Ali Cullum, Veterinarian, Anexa Vets Morrinsville

What is cancer eye?

This is a malignant growth involving all or part of the eye, eyeball or surrounding tissues. If we look at it under the microscope (histopathology), then it is usually a squamous cell carcinoma, so an out of control growth of the keratin forming cells (keratin is the protein making the outer layer of hair, skin, eyes etc). Cancer eye may be seen as a swollen eye, a lump on the eyelid in the corner of the eye (third eyelid) or on the surface (cornea) of the eye. Cancer eye is painful for the cow and is therefore a welfare concern. It is important to intercept them early or the cow will be suffering.
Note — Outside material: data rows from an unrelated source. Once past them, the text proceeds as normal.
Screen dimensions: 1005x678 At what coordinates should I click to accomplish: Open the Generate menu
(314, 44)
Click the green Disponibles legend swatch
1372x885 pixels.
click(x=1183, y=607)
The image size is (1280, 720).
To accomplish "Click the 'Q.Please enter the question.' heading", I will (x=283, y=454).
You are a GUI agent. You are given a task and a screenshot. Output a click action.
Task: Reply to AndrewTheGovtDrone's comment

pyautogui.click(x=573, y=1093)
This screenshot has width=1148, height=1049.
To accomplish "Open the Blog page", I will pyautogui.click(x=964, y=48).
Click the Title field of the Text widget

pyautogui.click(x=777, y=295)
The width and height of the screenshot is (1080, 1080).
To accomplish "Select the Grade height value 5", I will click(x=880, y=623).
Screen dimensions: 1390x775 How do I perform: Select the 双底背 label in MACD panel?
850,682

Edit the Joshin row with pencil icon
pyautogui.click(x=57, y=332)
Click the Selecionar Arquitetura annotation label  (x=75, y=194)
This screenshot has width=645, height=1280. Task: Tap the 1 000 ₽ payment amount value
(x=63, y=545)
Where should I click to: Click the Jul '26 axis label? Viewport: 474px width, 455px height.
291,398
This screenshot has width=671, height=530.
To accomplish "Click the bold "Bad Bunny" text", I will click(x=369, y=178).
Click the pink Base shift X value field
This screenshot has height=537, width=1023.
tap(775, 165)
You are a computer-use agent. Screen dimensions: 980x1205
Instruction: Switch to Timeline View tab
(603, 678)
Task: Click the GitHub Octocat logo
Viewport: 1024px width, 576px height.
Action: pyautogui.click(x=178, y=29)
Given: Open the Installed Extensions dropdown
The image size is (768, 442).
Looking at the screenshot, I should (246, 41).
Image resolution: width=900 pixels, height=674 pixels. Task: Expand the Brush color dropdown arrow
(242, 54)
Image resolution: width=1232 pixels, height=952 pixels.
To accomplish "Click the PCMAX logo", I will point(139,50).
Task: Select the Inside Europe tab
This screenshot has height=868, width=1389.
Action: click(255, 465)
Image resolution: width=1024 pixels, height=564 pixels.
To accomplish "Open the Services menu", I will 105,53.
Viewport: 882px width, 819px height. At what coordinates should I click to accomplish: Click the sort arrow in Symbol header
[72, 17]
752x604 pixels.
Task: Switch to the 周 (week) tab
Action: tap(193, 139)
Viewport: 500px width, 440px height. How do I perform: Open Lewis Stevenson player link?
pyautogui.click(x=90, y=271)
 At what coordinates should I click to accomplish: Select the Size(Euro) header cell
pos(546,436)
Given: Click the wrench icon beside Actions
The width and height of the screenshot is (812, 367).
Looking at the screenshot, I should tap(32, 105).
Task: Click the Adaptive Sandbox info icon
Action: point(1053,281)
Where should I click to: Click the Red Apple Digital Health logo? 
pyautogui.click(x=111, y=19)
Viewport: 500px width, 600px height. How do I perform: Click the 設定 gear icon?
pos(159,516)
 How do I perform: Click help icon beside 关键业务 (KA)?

What can you do about cancer eye?

If the lesion is just a small one on the cornea or third eyelid, it may be possible to have a quick surgery to remove the eyelid or to freeze the lesion from the cornea. If it involves the whole eyeball or membranes around the eye, it is possible to remove the eyeball and surrounding tissues. The vet will want to check there is no sign of the cancer moving into the main part of the head or draining lymph nodes first. Cows usually do well with only one eye. If you decide to cull the cow you need to be sure she is fit for transport. If the eye is constantly weeping, swollen or has pus discharge it may not be fit for transport and she may need to be culled for petfood. Check with your veterinarian and they will advise if the cow can be certificated for transport or not. From a cow perspective, the sooner the eye is looked at the better, and the more likely the surgery will be a success.